Me encuentro en Italia acompañando una peregrinación. Hoy hemos pasado el día en Roma y he tenido la oportunidad de atravesar las Puertas Santas de las cuatro Basílicas Mayores de la Urbe.
Atravesar una Puerta Santa no es un simple gesto ritual. Es un signo visible de lo que el corazón busca: cruzar de la vida vieja a la vida nueva, dejar atrás el pecado y abrirse a la gracia. Hoy, en Roma, las cuatro Basílicas Mayores han sido como las cuatro estaciones de un camino de esperanza. San Pedro nos habla de la firmeza de la fe, de la roca sobre la que Cristo quiso edificar su Iglesia. Y San Juan de Letrán nos recuerda que la Iglesia tiene en Roma una casa madre, la Catedral de la diócesis, donde palpita la unidad visible de todo el pueblo de Dios.
Pero ha sido en las otras dos donde se ha conmovido mi corazón. Santa María la Mayor nos envuelve con la ternura de María. Allí, en la primera iglesia de Occidente dedicada a Ella, la Madre se hace presente de un modo especial en el icono antiquísimo de la Salus Populi Romani, la salud del pueblo romano. Conserva también este templo la reliquia del pesebre de Cristo. Por eso todo allí habla de cercanía y de ternura: de la Madre que acompaña a sus hijos, y del Niño -el Enmanuel- que quiso venir a nosotros en la cruda pobreza del establo de Belén. En este templo, la fe se hace para nosotros caricia y consuelo.

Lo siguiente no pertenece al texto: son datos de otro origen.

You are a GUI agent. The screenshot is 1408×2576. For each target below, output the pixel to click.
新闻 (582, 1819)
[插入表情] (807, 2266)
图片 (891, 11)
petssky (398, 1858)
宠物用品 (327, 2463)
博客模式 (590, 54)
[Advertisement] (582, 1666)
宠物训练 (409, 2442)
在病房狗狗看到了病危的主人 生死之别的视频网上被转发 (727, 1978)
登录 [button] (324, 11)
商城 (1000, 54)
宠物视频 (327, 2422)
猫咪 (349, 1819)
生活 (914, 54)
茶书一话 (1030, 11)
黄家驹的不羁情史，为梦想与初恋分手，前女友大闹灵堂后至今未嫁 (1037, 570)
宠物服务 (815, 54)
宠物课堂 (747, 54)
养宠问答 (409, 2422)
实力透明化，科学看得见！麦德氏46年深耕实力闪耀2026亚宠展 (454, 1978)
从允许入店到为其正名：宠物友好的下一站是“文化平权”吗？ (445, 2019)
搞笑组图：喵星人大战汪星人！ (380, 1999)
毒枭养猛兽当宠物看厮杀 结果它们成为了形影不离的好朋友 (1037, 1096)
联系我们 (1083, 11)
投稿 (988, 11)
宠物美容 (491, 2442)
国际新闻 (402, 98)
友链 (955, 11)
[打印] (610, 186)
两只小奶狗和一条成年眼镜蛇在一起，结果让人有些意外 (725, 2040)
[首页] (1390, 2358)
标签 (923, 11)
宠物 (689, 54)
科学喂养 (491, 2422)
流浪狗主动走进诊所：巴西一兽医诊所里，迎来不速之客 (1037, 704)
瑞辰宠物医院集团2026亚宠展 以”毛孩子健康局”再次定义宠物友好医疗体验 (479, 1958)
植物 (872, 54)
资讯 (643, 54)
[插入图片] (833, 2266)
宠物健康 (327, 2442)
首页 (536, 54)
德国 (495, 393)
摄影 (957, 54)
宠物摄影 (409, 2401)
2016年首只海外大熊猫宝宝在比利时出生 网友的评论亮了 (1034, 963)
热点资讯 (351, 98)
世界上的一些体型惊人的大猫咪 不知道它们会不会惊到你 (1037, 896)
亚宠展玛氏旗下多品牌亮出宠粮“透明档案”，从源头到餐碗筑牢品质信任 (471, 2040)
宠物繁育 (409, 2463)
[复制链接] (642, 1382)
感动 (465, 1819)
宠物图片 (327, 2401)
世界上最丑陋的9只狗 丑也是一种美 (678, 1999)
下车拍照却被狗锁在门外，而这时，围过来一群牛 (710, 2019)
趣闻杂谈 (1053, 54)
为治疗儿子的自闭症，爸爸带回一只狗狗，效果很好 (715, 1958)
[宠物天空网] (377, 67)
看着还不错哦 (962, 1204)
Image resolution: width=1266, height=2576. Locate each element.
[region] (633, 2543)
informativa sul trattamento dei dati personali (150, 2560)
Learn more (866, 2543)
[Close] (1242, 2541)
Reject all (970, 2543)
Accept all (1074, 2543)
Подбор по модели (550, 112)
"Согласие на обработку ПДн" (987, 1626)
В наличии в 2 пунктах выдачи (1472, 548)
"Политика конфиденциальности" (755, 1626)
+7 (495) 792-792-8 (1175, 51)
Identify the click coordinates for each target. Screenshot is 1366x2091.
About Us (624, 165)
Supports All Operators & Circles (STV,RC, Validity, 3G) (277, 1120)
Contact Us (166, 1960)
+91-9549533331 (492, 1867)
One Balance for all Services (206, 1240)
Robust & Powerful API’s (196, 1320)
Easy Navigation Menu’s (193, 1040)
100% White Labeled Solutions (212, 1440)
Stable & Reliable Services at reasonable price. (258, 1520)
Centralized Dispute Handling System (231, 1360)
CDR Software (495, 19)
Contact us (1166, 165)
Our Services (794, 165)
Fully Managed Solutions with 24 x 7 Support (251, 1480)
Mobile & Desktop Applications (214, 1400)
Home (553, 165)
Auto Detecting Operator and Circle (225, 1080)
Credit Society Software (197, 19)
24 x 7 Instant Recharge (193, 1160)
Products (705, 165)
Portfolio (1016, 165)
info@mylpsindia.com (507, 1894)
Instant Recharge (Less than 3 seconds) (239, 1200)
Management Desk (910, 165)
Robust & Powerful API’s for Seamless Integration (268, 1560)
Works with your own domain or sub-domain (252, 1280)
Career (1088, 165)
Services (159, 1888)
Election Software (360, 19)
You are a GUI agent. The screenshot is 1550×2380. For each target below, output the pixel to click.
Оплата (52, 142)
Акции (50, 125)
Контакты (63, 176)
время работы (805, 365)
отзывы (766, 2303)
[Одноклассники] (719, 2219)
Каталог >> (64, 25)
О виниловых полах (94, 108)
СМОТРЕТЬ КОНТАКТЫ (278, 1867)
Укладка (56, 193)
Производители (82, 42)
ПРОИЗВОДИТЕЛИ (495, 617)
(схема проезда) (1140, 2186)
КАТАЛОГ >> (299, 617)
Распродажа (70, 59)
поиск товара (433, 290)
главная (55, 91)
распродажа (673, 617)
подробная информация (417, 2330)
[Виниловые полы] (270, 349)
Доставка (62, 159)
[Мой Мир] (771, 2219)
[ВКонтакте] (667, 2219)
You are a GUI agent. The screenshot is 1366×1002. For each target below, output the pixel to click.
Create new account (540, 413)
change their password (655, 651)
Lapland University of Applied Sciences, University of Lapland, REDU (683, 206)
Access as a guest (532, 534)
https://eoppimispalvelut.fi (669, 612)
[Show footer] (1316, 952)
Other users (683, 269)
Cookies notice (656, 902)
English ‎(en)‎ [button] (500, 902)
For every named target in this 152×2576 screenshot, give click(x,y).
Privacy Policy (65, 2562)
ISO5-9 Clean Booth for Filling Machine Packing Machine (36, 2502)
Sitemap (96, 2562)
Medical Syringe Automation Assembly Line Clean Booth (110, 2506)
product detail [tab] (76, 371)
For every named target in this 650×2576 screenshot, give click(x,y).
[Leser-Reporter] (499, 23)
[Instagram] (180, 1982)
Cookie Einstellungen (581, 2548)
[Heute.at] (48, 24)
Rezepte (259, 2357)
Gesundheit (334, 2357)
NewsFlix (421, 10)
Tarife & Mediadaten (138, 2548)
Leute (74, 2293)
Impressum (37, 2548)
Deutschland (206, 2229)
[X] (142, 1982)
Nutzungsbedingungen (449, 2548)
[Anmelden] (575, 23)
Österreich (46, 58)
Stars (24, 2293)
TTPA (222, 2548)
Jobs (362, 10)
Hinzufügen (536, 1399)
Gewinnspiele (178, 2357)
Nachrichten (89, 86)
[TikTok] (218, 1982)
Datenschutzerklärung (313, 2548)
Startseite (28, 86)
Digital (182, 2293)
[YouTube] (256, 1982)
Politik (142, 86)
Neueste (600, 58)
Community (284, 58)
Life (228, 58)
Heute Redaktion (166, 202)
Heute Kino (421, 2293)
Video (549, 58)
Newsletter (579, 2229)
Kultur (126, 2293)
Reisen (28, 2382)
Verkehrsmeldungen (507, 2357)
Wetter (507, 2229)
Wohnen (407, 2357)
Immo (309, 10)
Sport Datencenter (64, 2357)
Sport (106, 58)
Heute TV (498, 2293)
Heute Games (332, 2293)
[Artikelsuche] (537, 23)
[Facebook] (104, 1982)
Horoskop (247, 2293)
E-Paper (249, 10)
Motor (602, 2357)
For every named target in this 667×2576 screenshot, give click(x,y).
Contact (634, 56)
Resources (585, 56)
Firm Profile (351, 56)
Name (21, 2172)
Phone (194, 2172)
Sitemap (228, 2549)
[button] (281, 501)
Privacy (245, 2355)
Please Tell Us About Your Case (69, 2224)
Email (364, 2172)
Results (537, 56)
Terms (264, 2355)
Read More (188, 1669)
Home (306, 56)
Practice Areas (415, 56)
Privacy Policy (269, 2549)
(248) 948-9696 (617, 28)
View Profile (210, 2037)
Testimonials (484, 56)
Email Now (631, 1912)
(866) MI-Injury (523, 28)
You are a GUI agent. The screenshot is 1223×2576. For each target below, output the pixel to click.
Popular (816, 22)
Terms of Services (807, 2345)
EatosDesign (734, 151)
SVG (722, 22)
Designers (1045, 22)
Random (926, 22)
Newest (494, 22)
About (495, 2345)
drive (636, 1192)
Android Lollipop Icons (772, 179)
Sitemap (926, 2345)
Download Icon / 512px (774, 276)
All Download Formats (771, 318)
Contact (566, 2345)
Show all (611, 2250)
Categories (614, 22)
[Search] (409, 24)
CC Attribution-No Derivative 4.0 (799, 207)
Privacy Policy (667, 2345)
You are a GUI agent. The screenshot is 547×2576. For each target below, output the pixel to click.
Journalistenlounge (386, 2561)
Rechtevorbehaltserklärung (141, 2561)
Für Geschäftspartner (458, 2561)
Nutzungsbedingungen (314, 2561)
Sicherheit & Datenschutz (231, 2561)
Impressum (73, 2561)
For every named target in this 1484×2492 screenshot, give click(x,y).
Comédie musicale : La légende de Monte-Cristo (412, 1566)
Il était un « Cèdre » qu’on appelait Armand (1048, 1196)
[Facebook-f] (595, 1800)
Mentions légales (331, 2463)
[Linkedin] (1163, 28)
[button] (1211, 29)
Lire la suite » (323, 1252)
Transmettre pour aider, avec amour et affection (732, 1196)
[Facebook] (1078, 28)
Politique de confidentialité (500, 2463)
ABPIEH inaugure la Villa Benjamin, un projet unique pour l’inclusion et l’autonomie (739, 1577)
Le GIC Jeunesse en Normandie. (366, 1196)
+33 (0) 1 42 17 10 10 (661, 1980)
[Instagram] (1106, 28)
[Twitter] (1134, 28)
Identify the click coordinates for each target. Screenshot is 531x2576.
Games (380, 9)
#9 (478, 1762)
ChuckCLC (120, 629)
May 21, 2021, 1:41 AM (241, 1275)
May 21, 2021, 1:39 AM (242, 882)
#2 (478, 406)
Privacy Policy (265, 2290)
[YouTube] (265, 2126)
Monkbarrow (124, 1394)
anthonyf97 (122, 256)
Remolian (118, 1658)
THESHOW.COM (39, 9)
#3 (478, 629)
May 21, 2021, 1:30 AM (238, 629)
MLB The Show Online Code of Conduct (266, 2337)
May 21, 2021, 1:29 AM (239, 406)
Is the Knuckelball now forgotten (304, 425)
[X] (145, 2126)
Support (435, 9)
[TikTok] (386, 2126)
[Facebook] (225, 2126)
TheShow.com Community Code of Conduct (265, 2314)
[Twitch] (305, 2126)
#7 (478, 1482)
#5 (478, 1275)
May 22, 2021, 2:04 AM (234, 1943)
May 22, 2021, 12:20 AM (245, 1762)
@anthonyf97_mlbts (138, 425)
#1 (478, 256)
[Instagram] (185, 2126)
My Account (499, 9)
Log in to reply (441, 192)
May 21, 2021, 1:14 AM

Y San Pablo Extramuros, con su sobriedad majestuosa, nos conduce al corazón ardiente del apóstol de los gentiles. Bajo su altar papal reposa aquel que proclamó: “Ya no vivo yo, es Cristo quien vive en mí” (Gal. 2,20). El monasterio benedictino que custodia la Basílica prolonga hasta hoy esa armonía de oración, trabajo y belleza que tanto nos atrae. Allí se percibe que la Iglesia tiene cimientos de fe inquebrantables, sostenidos por quienes dieron la vida por Cristo.
Señor Jesús, que el hecho de atravesar las puertas de tus templos en este Año Santo, implique también atravesar las puertas de nuestros corazones. Que dejemos atrás el peso de nuestros pecados y nos abramos a la gracia de tu misericordia. Haz que María, Madre tierna, y Pablo, apóstol incansable, nos acompañen siempre en el camino que conduce hacia ti. Amén.